Rewrite the rows below, changing each "Instruction" to "Goal" and leaving everything else as it is.

» **Recorded data**:
===

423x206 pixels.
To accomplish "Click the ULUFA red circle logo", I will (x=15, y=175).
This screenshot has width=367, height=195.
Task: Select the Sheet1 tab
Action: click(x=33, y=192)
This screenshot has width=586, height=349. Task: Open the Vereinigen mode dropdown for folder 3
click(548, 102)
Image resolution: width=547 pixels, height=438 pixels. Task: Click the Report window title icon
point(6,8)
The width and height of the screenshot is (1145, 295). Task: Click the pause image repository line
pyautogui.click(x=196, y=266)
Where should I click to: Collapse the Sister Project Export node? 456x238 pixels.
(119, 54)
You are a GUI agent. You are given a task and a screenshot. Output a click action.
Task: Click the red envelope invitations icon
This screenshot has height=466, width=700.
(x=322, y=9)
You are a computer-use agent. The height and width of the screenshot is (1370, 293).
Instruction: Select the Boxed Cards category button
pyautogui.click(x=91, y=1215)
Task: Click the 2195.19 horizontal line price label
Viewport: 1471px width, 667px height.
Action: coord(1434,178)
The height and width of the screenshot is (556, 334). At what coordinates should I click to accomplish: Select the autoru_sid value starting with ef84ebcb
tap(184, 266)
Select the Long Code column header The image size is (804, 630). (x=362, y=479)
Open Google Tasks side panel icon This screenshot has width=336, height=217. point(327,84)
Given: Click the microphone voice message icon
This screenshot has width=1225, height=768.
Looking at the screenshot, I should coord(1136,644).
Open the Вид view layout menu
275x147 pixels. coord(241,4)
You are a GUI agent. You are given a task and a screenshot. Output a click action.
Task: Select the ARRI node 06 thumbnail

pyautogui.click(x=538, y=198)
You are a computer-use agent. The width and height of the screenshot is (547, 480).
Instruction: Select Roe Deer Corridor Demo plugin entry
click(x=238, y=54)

===

» **Result for this exercise**:
423x206 pixels.
To accomplish "Click the ULUFA red circle logo", I will (x=15, y=175).
This screenshot has width=367, height=195.
Task: Select the Sheet1 tab
Action: click(x=33, y=192)
This screenshot has width=586, height=349. Task: Open the Vereinigen mode dropdown for folder 3
click(548, 102)
Image resolution: width=547 pixels, height=438 pixels. Task: Click the Report window title icon
point(6,8)
The width and height of the screenshot is (1145, 295). Task: Click the pause image repository line
pyautogui.click(x=196, y=266)
Where should I click to: Collapse the Sister Project Export node? 456x238 pixels.
(119, 54)
You are a GUI agent. You are given a task and a screenshot. Output a click action.
Task: Click the red envelope invitations icon
This screenshot has height=466, width=700.
(x=322, y=9)
You are a computer-use agent. The height and width of the screenshot is (1370, 293).
Goal: Select the Boxed Cards category button
pyautogui.click(x=91, y=1215)
Task: Click the 2195.19 horizontal line price label
Viewport: 1471px width, 667px height.
Action: coord(1434,178)
The height and width of the screenshot is (556, 334). At what coordinates should I click to accomplish: Select the autoru_sid value starting with ef84ebcb
tap(184, 266)
Select the Long Code column header The image size is (804, 630). (x=362, y=479)
Open Google Tasks side panel icon This screenshot has width=336, height=217. point(327,84)
Given: Click the microphone voice message icon
This screenshot has width=1225, height=768.
Looking at the screenshot, I should coord(1136,644).
Open the Вид view layout menu
275x147 pixels. coord(241,4)
You are a GUI agent. You are given a task and a screenshot. Output a click action.
Task: Select the ARRI node 06 thumbnail

pyautogui.click(x=538, y=198)
You are a computer-use agent. The width and height of the screenshot is (547, 480).
Goal: Select Roe Deer Corridor Demo plugin entry
click(x=238, y=54)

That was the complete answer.